■ Assignment ■
Your output must match the records below character for character.

Stored data:
──────────────────────────────
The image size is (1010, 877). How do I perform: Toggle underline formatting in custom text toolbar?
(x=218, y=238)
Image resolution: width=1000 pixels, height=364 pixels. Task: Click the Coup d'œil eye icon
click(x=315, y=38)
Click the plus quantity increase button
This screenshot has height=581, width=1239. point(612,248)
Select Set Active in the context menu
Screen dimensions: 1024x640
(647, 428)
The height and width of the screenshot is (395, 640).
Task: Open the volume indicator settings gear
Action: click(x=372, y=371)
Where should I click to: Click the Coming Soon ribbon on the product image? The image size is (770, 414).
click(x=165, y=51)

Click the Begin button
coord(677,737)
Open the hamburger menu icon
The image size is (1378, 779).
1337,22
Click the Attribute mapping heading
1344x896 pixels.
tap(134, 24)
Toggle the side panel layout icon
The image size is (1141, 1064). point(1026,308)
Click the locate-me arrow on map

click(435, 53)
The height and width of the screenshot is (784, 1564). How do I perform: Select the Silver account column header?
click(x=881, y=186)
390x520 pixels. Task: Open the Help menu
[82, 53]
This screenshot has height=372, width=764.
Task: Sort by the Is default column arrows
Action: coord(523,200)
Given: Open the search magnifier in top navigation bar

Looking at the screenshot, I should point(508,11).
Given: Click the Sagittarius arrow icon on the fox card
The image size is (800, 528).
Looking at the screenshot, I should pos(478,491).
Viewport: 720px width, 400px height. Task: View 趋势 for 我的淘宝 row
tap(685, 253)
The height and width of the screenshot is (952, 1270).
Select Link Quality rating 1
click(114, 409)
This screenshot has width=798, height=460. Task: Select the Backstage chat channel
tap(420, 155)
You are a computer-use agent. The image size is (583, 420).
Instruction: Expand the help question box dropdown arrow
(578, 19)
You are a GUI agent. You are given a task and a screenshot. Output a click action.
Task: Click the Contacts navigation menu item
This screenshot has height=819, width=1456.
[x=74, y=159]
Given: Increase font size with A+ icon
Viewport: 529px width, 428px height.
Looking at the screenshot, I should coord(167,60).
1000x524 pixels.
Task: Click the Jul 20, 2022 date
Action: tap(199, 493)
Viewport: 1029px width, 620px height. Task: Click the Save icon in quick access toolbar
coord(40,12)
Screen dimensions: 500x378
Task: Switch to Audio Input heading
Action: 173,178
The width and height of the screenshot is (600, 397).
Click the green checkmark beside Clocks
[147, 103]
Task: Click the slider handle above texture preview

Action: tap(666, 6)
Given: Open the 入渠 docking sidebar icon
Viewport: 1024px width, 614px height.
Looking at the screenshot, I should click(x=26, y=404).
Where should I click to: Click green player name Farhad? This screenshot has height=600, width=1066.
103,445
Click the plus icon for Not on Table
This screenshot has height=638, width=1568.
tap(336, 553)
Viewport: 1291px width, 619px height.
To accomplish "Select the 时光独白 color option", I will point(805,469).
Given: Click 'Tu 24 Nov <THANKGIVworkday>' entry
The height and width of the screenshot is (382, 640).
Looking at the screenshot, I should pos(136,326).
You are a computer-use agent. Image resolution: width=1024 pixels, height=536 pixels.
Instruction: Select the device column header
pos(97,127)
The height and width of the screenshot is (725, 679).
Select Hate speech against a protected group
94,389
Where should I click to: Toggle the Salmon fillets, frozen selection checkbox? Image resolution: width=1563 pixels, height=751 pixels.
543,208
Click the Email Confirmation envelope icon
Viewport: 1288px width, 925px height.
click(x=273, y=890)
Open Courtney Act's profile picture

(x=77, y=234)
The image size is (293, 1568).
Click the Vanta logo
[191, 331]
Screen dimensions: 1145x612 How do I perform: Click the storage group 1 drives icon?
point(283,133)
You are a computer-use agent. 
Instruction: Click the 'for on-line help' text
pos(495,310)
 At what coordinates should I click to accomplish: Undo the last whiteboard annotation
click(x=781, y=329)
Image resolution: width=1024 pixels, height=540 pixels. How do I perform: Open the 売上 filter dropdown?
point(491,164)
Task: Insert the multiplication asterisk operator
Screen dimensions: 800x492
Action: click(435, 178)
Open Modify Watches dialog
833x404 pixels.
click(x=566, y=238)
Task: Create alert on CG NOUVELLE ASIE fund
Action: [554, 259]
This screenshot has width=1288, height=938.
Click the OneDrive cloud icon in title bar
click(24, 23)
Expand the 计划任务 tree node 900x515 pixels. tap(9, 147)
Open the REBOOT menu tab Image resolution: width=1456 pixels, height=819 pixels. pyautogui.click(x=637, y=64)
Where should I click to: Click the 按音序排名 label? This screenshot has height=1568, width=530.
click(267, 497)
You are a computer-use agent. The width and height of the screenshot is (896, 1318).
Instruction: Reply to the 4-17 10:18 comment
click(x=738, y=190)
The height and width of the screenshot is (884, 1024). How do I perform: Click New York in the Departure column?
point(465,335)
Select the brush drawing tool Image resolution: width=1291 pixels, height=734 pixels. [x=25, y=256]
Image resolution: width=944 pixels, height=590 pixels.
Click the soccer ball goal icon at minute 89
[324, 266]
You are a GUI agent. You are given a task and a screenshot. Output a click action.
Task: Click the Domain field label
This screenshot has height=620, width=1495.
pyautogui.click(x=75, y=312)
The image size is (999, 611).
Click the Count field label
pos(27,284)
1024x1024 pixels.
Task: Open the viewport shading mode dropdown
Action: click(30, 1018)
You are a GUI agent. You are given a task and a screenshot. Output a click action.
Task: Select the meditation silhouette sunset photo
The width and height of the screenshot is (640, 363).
──────────────────────────────
■ Problem solution ■
The image size is (1010, 877). How do I perform: Toggle underline formatting in custom text toolbar?
(x=218, y=238)
Image resolution: width=1000 pixels, height=364 pixels. Task: Click the Coup d'œil eye icon
click(x=315, y=38)
Click the plus quantity increase button
This screenshot has height=581, width=1239. point(612,248)
Select Set Active in the context menu
Screen dimensions: 1024x640
(647, 428)
The height and width of the screenshot is (395, 640).
Task: Open the volume indicator settings gear
Action: click(x=372, y=371)
Where should I click to: Click the Coming Soon ribbon on the product image? The image size is (770, 414).
click(x=165, y=51)

Click the Begin button
coord(677,737)
Open the hamburger menu icon
The image size is (1378, 779).
1337,22
Click the Attribute mapping heading
1344x896 pixels.
tap(134, 24)
Toggle the side panel layout icon
The image size is (1141, 1064). point(1026,308)
Click the locate-me arrow on map

click(435, 53)
The height and width of the screenshot is (784, 1564). How do I perform: Select the Silver account column header?
click(x=881, y=186)
390x520 pixels. Task: Open the Help menu
[82, 53]
This screenshot has height=372, width=764.
Task: Sort by the Is default column arrows
Action: coord(523,200)
Given: Open the search magnifier in top navigation bar

Looking at the screenshot, I should point(508,11).
Given: Click the Sagittarius arrow icon on the fox card
The image size is (800, 528).
Looking at the screenshot, I should pos(478,491).
Viewport: 720px width, 400px height. Task: View 趋势 for 我的淘宝 row
tap(685, 253)
The height and width of the screenshot is (952, 1270).
Select Link Quality rating 1
click(114, 409)
This screenshot has width=798, height=460. Task: Select the Backstage chat channel
tap(420, 155)
You are a computer-use agent. The image size is (583, 420).
Instruction: Expand the help question box dropdown arrow
(578, 19)
You are a GUI agent. You are given a task and a screenshot. Output a click action.
Task: Click the Contacts navigation menu item
This screenshot has height=819, width=1456.
[x=74, y=159]
Given: Increase font size with A+ icon
Viewport: 529px width, 428px height.
Looking at the screenshot, I should coord(167,60).
1000x524 pixels.
Task: Click the Jul 20, 2022 date
Action: tap(199, 493)
Viewport: 1029px width, 620px height. Task: Click the Save icon in quick access toolbar
coord(40,12)
Screen dimensions: 500x378
Task: Switch to Audio Input heading
Action: 173,178
The width and height of the screenshot is (600, 397).
Click the green checkmark beside Clocks
[147, 103]
Task: Click the slider handle above texture preview

Action: tap(666, 6)
Given: Open the 入渠 docking sidebar icon
Viewport: 1024px width, 614px height.
Looking at the screenshot, I should click(x=26, y=404).
Where should I click to: Click green player name Farhad? This screenshot has height=600, width=1066.
103,445
Click the plus icon for Not on Table
This screenshot has height=638, width=1568.
tap(336, 553)
Viewport: 1291px width, 619px height.
To accomplish "Select the 时光独白 color option", I will point(805,469).
Given: Click 'Tu 24 Nov <THANKGIVworkday>' entry
The height and width of the screenshot is (382, 640).
Looking at the screenshot, I should pos(136,326).
You are a computer-use agent. Image resolution: width=1024 pixels, height=536 pixels.
Instruction: Select the device column header
pos(97,127)
The height and width of the screenshot is (725, 679).
Select Hate speech against a protected group
94,389
Where should I click to: Toggle the Salmon fillets, frozen selection checkbox? Image resolution: width=1563 pixels, height=751 pixels.
543,208
Click the Email Confirmation envelope icon
Viewport: 1288px width, 925px height.
click(x=273, y=890)
Open Courtney Act's profile picture

(x=77, y=234)
The image size is (293, 1568).
Click the Vanta logo
[191, 331]
Screen dimensions: 1145x612 How do I perform: Click the storage group 1 drives icon?
point(283,133)
You are a computer-use agent. 
Instruction: Click the 'for on-line help' text
pos(495,310)
 At what coordinates should I click to accomplish: Undo the last whiteboard annotation
click(x=781, y=329)
Image resolution: width=1024 pixels, height=540 pixels. How do I perform: Open the 売上 filter dropdown?
point(491,164)
Task: Insert the multiplication asterisk operator
Screen dimensions: 800x492
Action: click(435, 178)
Open Modify Watches dialog
833x404 pixels.
click(x=566, y=238)
Task: Create alert on CG NOUVELLE ASIE fund
Action: [554, 259]
This screenshot has width=1288, height=938.
Click the OneDrive cloud icon in title bar
click(24, 23)
Expand the 计划任务 tree node 900x515 pixels. tap(9, 147)
Open the REBOOT menu tab Image resolution: width=1456 pixels, height=819 pixels. pyautogui.click(x=637, y=64)
Where should I click to: Click the 按音序排名 label? This screenshot has height=1568, width=530.
click(267, 497)
You are a computer-use agent. The width and height of the screenshot is (896, 1318).
Instruction: Reply to the 4-17 10:18 comment
click(x=738, y=190)
The height and width of the screenshot is (884, 1024). How do I perform: Click New York in the Departure column?
point(465,335)
Select the brush drawing tool Image resolution: width=1291 pixels, height=734 pixels. [x=25, y=256]
Image resolution: width=944 pixels, height=590 pixels.
Click the soccer ball goal icon at minute 89
[324, 266]
You are a GUI agent. You are given a task and a screenshot. Output a click action.
Task: Click the Domain field label
This screenshot has height=620, width=1495.
pyautogui.click(x=75, y=312)
The image size is (999, 611).
Click the Count field label
pos(27,284)
1024x1024 pixels.
Task: Open the viewport shading mode dropdown
Action: click(30, 1018)
You are a GUI agent. You are given a task and a screenshot. Output a click action.
Task: Select the meditation silhouette sunset photo
The width and height of the screenshot is (640, 363).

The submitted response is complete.